Personal information
- Full name: Meshak Babanzila Mayala
- Date of birth: 11 June 2001 (age 25)
- Place of birth: Libreville, Gabon
- Height: 1.71 m (5 ft 7 in)
- Position: Midfielder

Team information
- Current team: Gimnàstic

Youth career
- 2012–2015: Samuel Eto'o Academy
- 2015–2019: AC Libreville
- 2019: Paris FC

Senior career*
- Years: Team / Apps / (Gls)
- 2019–2022: Paris FC II / 14 / (1)
- 2022–2024: Terrassa / 36 / (0)
- 2024–2026: Europa / 59 / (3)
- 2026–: Gimnàstic / 0 / (0)

International career^{‡}
- 2017: Gabon U17 / 2 / (0)
- 2023: Gabon U23 / 2 / (0)
- 2025–: Gabon / 1 / (0)

= Meshak Babanzila =

Gabonese footballer

Meshak Babanzila Mayala (born 11 June 2001), known as just Meshak in Spain, is a Gabonese professional footballer who plays as a midfielder for Spanish club Gimnàstic de Tarragona and the Gabon national team.

==Club career==
A youth product of the Samuel Eto'o Academy, Babanzila finished his development with Académie Club de Libreville.
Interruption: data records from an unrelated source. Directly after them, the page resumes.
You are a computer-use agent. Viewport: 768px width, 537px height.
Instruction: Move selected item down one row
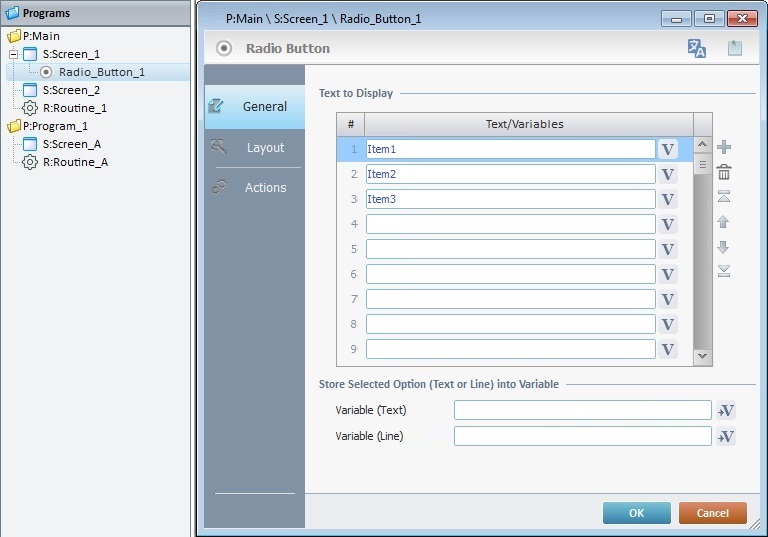point(724,246)
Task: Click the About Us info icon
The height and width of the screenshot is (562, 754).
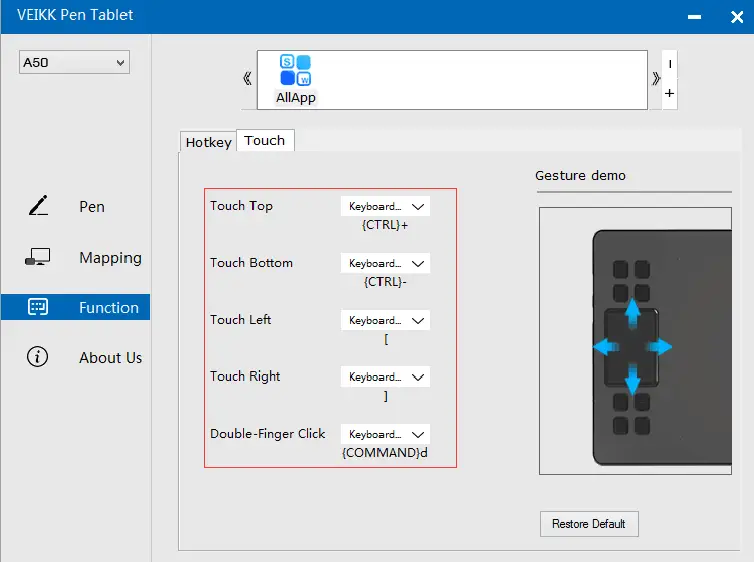Action: point(38,358)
In June 2019, he moved to the reserves of Paris FC in the Championnat National 3. Rarely used in his first two years, he spent the entire 2021–22 season without appearing for the side.
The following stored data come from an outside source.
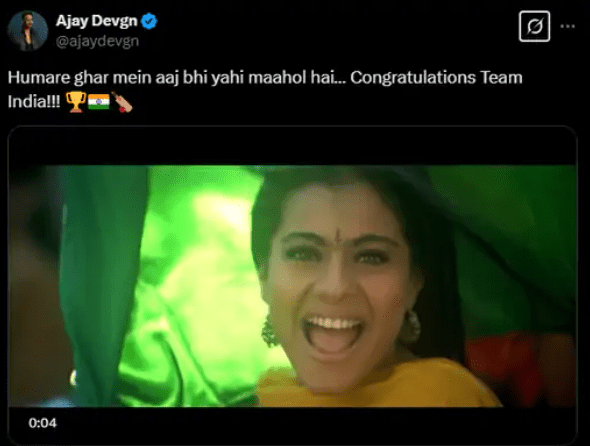Click the yellow outfit in the video
Image resolution: width=590 pixels, height=446 pixels.
tap(376, 384)
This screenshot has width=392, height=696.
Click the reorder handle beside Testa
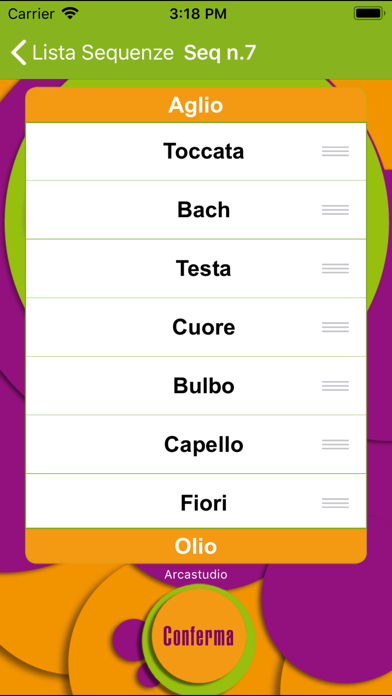click(335, 269)
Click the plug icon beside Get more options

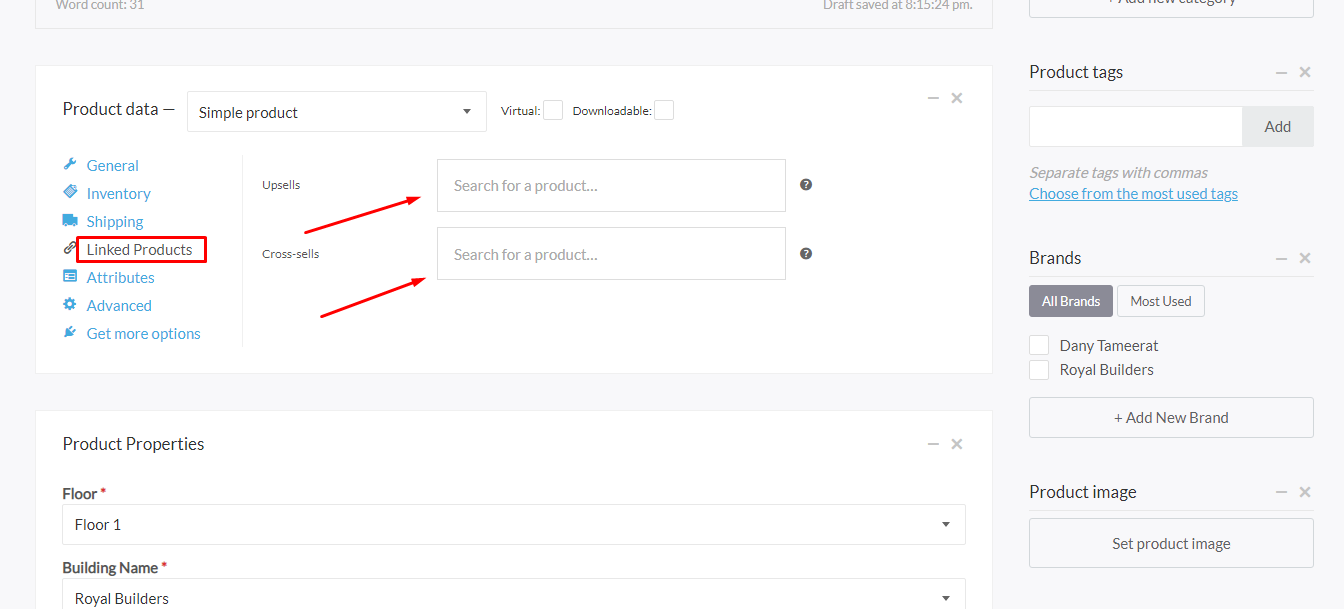point(70,333)
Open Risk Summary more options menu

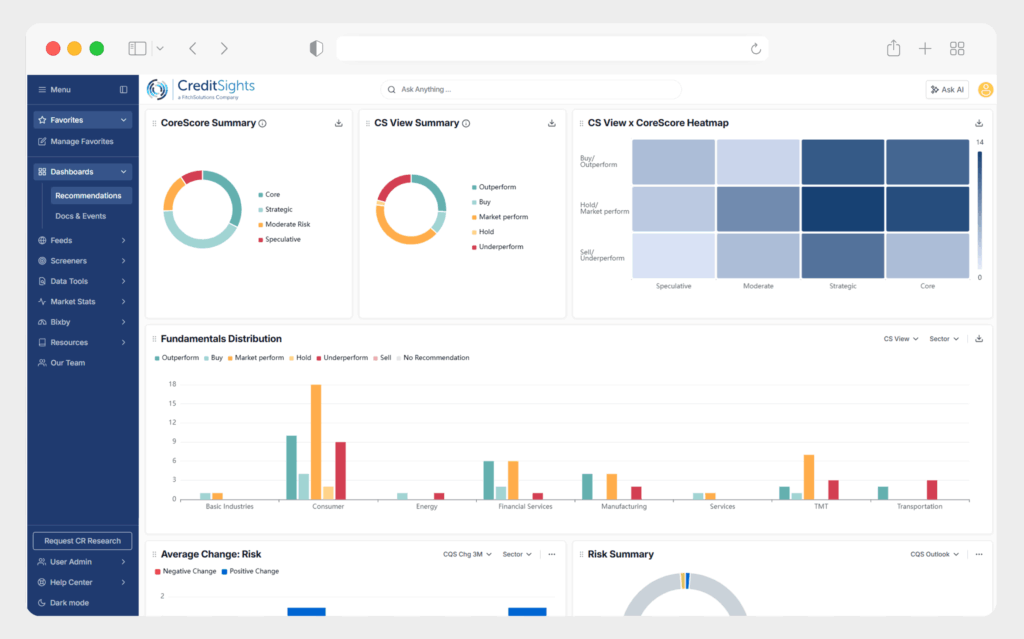click(979, 554)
In July 2022, Babanzila went on a trial at Segunda Federación side Terrassa FC, later signing a contract with the club on 15 August. Regularly used, he agreed to a one-year extension on 14 June 2023, but left the side the following 6 May.
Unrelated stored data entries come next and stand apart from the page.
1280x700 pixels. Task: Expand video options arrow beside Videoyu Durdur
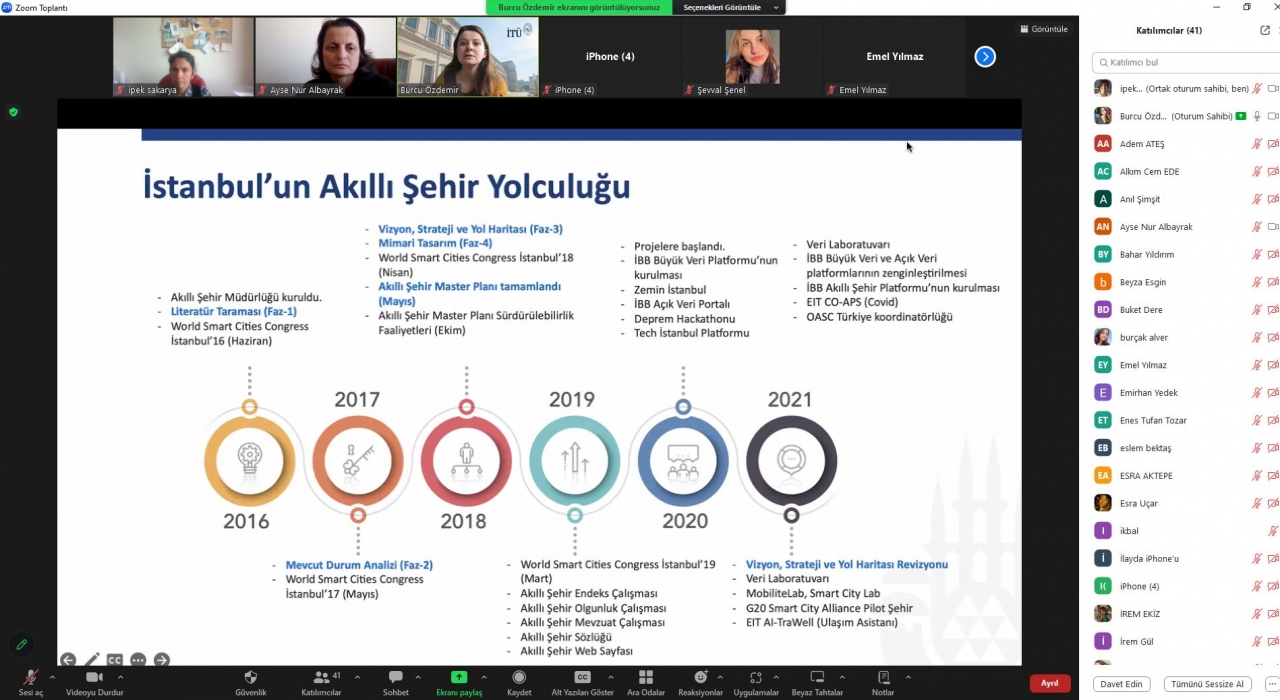(x=121, y=677)
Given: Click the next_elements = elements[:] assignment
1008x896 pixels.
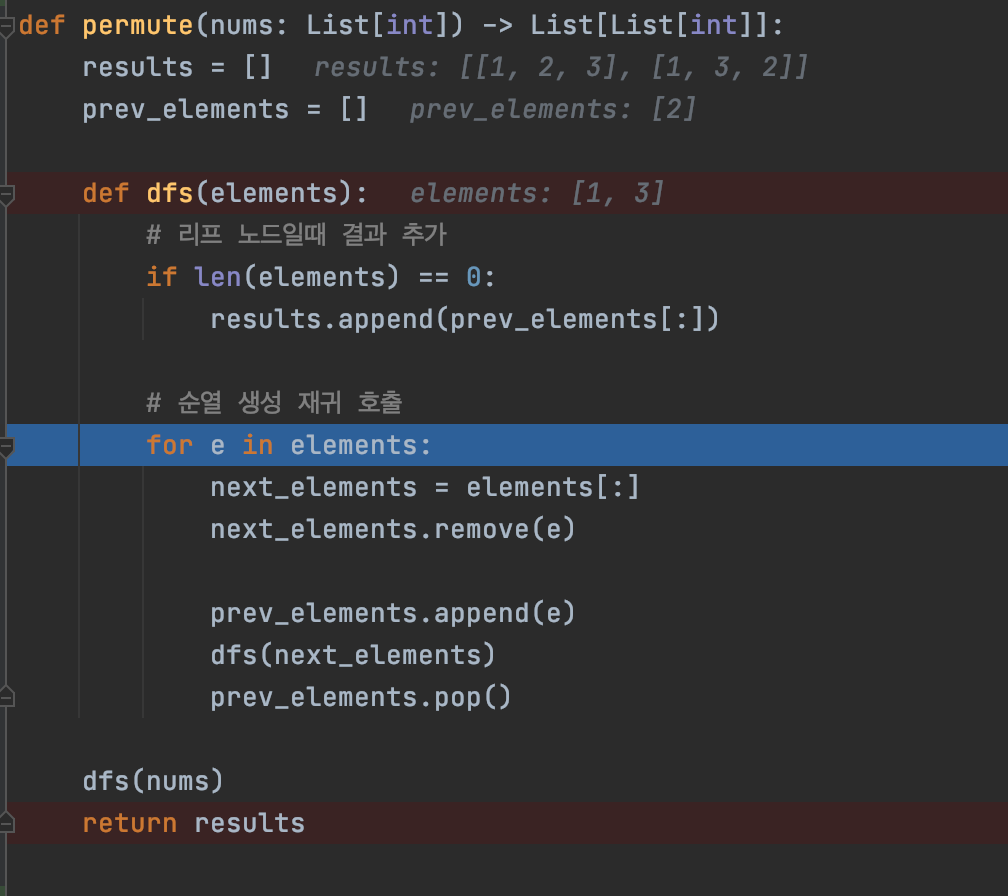Looking at the screenshot, I should pyautogui.click(x=425, y=487).
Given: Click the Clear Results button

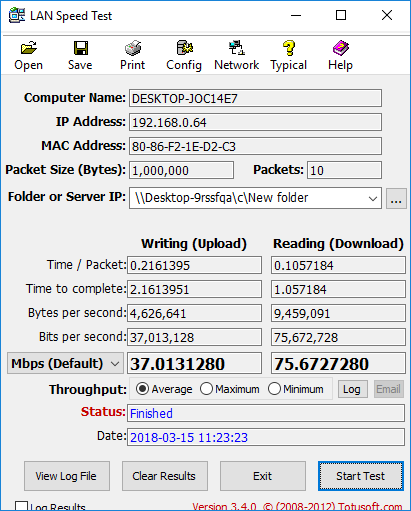Looking at the screenshot, I should (x=165, y=476).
On 27 October 2024, after nearly five months without a club, Babanzila agreed to a deal with CE Europa of the Primera Federación. The following 26 June, he extended his contract with the club for a further season.

Babanzila was a regular starter for the Escapulats during the 2025–26 campaign as the club missed out promotion in the play-offs, and signed a three-year deal with fellow third division side Gimnàstic de Tarragona on 15 July 2026.

==International career==
Babanzila represented the Gabon national under-17 team in the 2017 U-17 Africa Cup of Nations, and also featured with the under-23 side in the 2023 U-23 Africa Cup of Nations. On 31 May 2025, he received his first call-up to the full side for two friendlies against Niger and Guinea Bissau, and made his full international debut on 9 June, coming on as a late substitute for Shorla Aboghe in a 2–0 win over the latter at the El Bachir Stadium in Mohammedia, Morocco.

==Personal life==
Babanzila was assaulted during a home-robbery at the house of fellow Gabonese footballer Pierre-Emerick Aubameyang in August 2022.